Over two million passwords has been exposed by Wi-Fi-Hotspot Finder app

Android app used for finding nearby Wi-Fi hotspots has uncovered over two million wireless networks. The app allows users to locate nearby public Wi-Fi hotspots so they can save their precious mobile data.

Users can also upload their own Wi-Fi passwords to the app’s database to share their network with others. It appears that over two million Wi-Fi network passwords were stored in plain text on a server, letting anyone download the database.

An Android app based in China had collected more than two million Wi-Fi passwords from users across the globe. The app called ‘WiFi Finder’ has over 100,000 users, according to its listing on the Google Play Store.
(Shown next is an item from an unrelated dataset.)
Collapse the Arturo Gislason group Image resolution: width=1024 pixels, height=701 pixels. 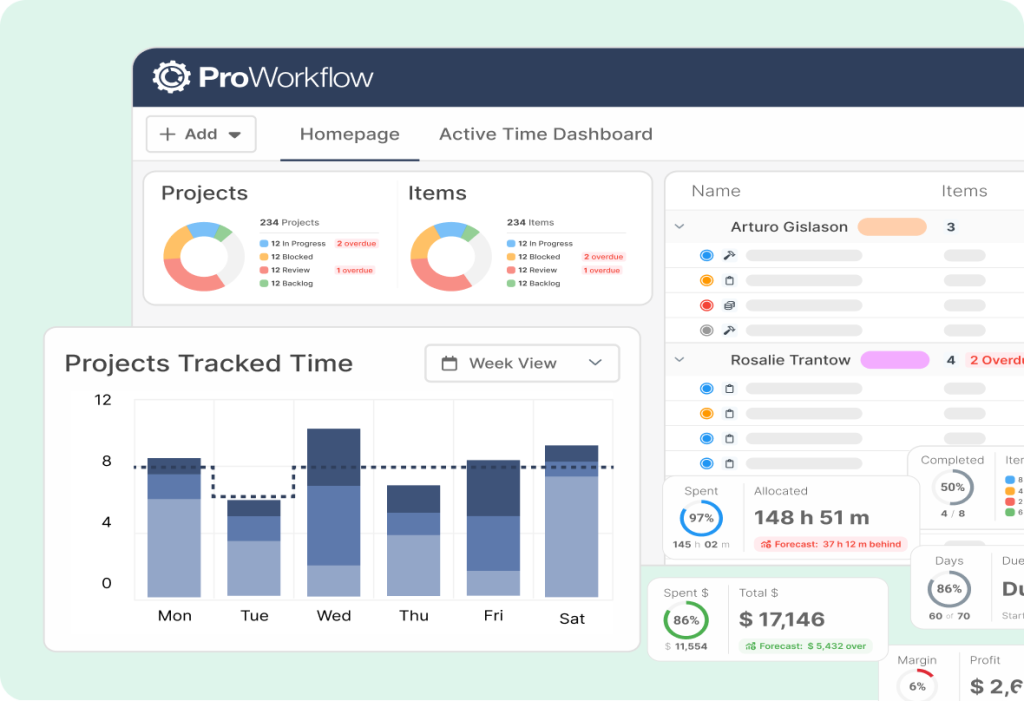(x=680, y=227)

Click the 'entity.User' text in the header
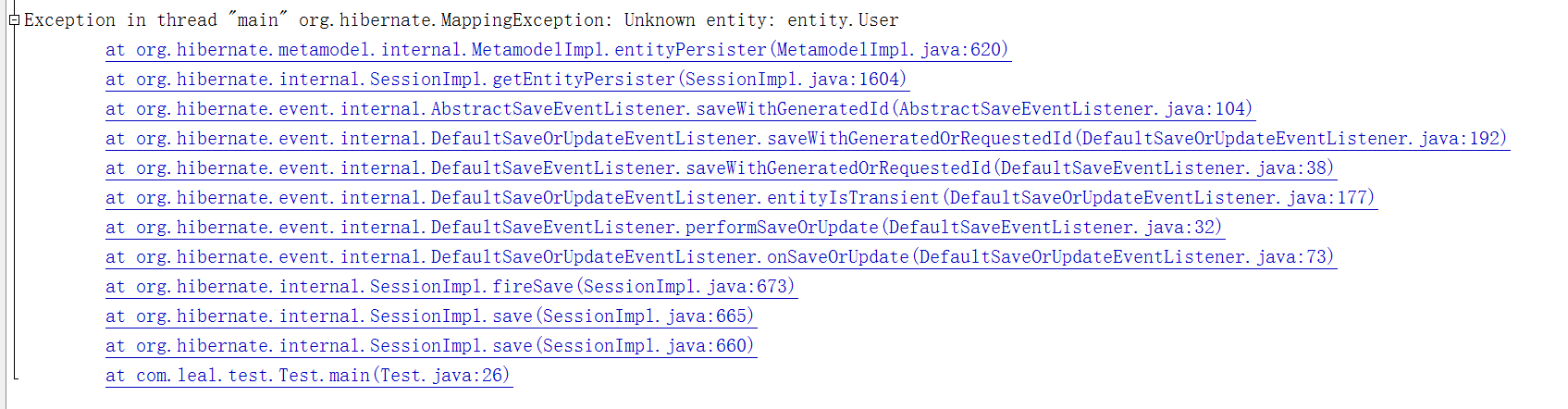click(x=843, y=20)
This database of Wi-Fi networks includes the network name, geolocation data, and passwords stored in plain text, apart from other details.

WiFi Hotspot Finder claims to offer public Wi-Fi hotspot details to its users, but it seems like the app has also been collecting passwords to home networks in residential areas.

The app lists hundreds of Indian personal Wi-Fi networks as well. One can easily navigate across a map and locate Wi-Fi networks with passwords presented in plain text. The owner of the Wi-Fi network doesn’t need to grant users any additional permissions. It’s likely that all these users uploaded their private Wi-Fi networks via the app.

If someone gets access to your network, they can easily modify your router’s settings, read unencrypted traffic on your network, switch DNS servers, and more.